→ **Brano estratto**
◆ ◆ ◆ ◆

Chi possiede un cane potrebbe sviluppare, in caso di contagio, una forma meno aggressiva del Coronavirus. La stessa situazione potrebbe verificarsi anche per le persone che sono quotidianamente a contatto con i bovini.
Al momento si tratta solo di un’ipotesi elaborata da un team di ricerca italiano guidato dagli scienziati dell’Università “Magna Græcia” di Catanzaro, che collaborano con i colleghi del Dipartimento di Scienze Veterinarie dell’Università degli Studi di Milano, del Dipartimento di Scienze Biotecnologiche di Base, Cliniche Intensivologiche e Perioperatorie presso l’Università Cattolica del Sacro Cuore e del Dipartimento Scienze di Laboratorio e Infettivologiche presso la Fondazione Policlinico Universitario Gemelli IRCCS.
Questa ipotesi si fonda su una valida ragione: la somiglianza genetica tra la proteina S (Spike) del SARS-CoV-2 e quella del Coronavirus respiratorio dei cani.

◆ ◆ ◆ ◆

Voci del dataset
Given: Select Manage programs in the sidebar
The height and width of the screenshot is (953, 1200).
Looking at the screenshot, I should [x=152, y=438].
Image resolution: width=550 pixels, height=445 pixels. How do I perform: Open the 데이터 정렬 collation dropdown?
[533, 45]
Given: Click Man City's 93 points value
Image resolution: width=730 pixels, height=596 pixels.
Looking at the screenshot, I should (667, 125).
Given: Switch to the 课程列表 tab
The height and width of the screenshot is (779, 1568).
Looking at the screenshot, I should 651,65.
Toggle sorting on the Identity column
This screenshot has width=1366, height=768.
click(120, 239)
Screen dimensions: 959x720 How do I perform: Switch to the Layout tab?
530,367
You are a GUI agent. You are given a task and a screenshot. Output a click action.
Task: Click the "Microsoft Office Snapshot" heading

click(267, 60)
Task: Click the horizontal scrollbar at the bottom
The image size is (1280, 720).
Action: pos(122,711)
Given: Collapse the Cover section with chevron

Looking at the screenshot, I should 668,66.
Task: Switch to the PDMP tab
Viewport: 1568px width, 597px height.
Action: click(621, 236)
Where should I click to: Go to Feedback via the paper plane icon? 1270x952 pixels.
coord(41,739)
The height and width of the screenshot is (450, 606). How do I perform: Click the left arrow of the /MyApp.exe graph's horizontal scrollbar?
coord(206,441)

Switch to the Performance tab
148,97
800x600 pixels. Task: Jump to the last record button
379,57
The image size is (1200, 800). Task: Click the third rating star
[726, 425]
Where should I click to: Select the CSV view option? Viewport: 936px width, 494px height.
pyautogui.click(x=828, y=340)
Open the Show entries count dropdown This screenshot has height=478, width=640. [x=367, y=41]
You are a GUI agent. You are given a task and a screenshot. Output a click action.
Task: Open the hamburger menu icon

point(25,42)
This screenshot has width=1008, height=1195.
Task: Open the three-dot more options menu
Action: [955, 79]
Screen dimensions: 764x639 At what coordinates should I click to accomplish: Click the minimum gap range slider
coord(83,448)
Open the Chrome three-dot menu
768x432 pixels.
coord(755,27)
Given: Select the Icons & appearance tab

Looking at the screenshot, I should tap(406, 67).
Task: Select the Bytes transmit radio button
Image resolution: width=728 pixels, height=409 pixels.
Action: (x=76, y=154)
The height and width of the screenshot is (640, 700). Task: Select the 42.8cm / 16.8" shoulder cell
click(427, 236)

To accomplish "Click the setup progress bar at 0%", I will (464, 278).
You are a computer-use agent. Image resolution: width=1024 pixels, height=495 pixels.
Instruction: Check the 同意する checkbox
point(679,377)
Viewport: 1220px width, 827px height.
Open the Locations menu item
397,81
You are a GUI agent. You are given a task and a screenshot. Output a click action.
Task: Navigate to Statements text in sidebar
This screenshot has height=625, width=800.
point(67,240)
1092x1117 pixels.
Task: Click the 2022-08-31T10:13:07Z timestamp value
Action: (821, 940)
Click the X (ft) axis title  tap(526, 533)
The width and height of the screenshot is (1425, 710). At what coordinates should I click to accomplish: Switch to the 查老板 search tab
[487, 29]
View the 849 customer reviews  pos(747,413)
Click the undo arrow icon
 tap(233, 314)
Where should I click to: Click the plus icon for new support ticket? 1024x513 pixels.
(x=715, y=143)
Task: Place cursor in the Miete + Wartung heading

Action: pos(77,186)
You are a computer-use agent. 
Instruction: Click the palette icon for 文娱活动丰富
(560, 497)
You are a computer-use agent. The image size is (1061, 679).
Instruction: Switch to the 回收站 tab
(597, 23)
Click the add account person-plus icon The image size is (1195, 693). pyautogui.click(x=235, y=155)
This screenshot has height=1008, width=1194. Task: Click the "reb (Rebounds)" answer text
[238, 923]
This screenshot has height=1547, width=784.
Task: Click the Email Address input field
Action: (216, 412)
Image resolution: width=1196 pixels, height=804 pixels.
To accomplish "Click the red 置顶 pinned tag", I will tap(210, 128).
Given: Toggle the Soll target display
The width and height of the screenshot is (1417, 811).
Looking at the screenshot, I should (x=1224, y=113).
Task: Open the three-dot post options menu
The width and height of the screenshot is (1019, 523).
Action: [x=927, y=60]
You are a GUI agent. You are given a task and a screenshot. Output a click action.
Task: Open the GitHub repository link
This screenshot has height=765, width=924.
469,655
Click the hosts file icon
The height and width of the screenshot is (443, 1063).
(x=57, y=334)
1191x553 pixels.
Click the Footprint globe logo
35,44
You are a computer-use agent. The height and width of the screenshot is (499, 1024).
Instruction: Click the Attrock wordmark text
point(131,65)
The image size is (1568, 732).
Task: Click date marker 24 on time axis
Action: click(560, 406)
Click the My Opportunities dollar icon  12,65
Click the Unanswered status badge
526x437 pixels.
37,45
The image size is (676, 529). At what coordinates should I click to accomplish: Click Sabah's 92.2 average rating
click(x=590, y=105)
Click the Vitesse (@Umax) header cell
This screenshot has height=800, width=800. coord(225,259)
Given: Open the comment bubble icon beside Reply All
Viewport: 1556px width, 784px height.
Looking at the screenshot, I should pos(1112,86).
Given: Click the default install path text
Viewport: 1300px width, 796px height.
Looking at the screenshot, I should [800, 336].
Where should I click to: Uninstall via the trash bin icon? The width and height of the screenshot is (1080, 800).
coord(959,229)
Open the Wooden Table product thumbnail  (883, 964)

◆ ◆ ◆ ◆

→ **Istruzioni di lavoro**
1: Le affermazioni (a), (b) e (c) concordano con il brano sui cani e il Coronavirus? Per ciascuna rispondi sì o no e cita fra virgolette le parole del brano che decidono la risposta.
(a) L'ipotesi è stata elaborata da un team di ricerca italiano.
(b) L'ipotesi è già stata dimostrata.
(c) L'ipotesi si basa sulla somiglianza genetica tra la proteina Spike del SARS-CoV-2 e quella del Coronavirus respiratorio dei gatti.
2: Riprendi il brano sui cani e il Coronavirus proseguendo dopo la sua ultima frase.
I record sono materiale a sé, distinto dal brano.

→ **Risposte**
1:
(a) Sì: "un team di ricerca italiano"
(b) No: "Al momento si tratta solo di un’ipotesi"
(c) No: "quella del Coronavirus respiratorio dei cani"

2:
La professoressa Paola Roncada, docente del Dipartimento di Scienze della Salute dell’ateneo calabrese, afferma:
“Gli epitopi immunoreattivi del Coronavirus SARS-CoV-2 (Spike o spicole che circondano il pericapside, involucro esterno, dei virus ndr) presentano un’elevata omologia con porzioni di proteine immunogeniche coinvolte nell’eziopatogenesi di alcuni coronavirus animali tassonomicamente correlati a SARS-CoV-2”.
Data tale somiglianza, il sistema immunitario dei padroni dei cani sarebbe in grado di intercettare meglio il nuovo patogeno e attuare le difese.